Role Summary
Senior Scientist, Statistical Genetics will apply human genetics to drug discovery and development, performing comprehensive analyses of genetic data to uncover new therapeutic targets with a focus on neurological and ocular diseases. The role leverages biobank-scale data from UK Biobank, All of Us, Our Future Health, the Alliance for Genomic Discovery, and other biobanks. This onsite position is based in Cambridge, MA.
Responsibilities
- Lead target finding and validation efforts for the neuroscience and ocular therapeutic area.
- Apply human genetics (common and rare genetic association studies) using biobank-scale data with the aim of finding new targets for RNAi therapeutics.
- Perform biobank-scale association analyses, conduct meta-analyses across diverse cohorts, and integrate findings with molecular QTLs and other omics data to strengthen hypotheses.
- Perform post-GWAS analyses aimed at identifying causal genes and potential therapeutic targets (e.g., fine-mapping, colocalization, Mendelian Randomization).
- Create and validate new phenotypes including imaging-based phenotypes.
- Collaborate closely with cross-functional teams to follow-up on promising targets and to deliver genetic analyses that will help inform existing drug development programs.
- Stay at the forefront of statistical and computational genetics methods, implementing innovative approaches that accelerate target discovery and validation.
- Communicate findings effectively through internal presentations, project reports, and/or high-impact publications.
Qualifications
- PhD in Statistical Genetics or a related field; 3–6 years of relevant post-graduate experience applying genetics to drug target discovery.
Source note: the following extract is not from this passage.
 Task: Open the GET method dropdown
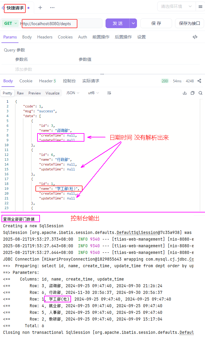11,23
Title is commensurate with experience.
- Demonstrated expertise in GWAS and/or RVAS, meta-analysis, and performing post-GWAS analyses to help elucidate causal mechanisms (e.g., fine-mapping, colocalization, TWAS, Mendelian Randomization, polygenic risk prediction).
- Track record using genetic data to make novel biological insights or find new drug targets.
- Deep knowledge of neurological and/or ocular disorders with the ability to contextualize genetics findings into biological mechanisms and clinical relevance.
- Demonstrated experience collaborating with biologists, disease area experts, and physician scientists to interpret the results of genetic analyses, support disease understanding and prioritize follow-up work.
- Well-versed in leveraging publicly available genetics resources (e.g., OpenTargets, OMIM, GTEx, GWAS catalog).
- Proficiency with statistical genetics tools (e.g., PLINK, REGENIE, SKAT) and strong hands-on skills in R and Linux command line.
- Experience working in cloud computational environments for genomics (e.g., UKB RAP, All of Us Researcher Workbench, ICA).
- Independent, detail-oriented scientist with excellent communication skills and a record of publishing impactful research.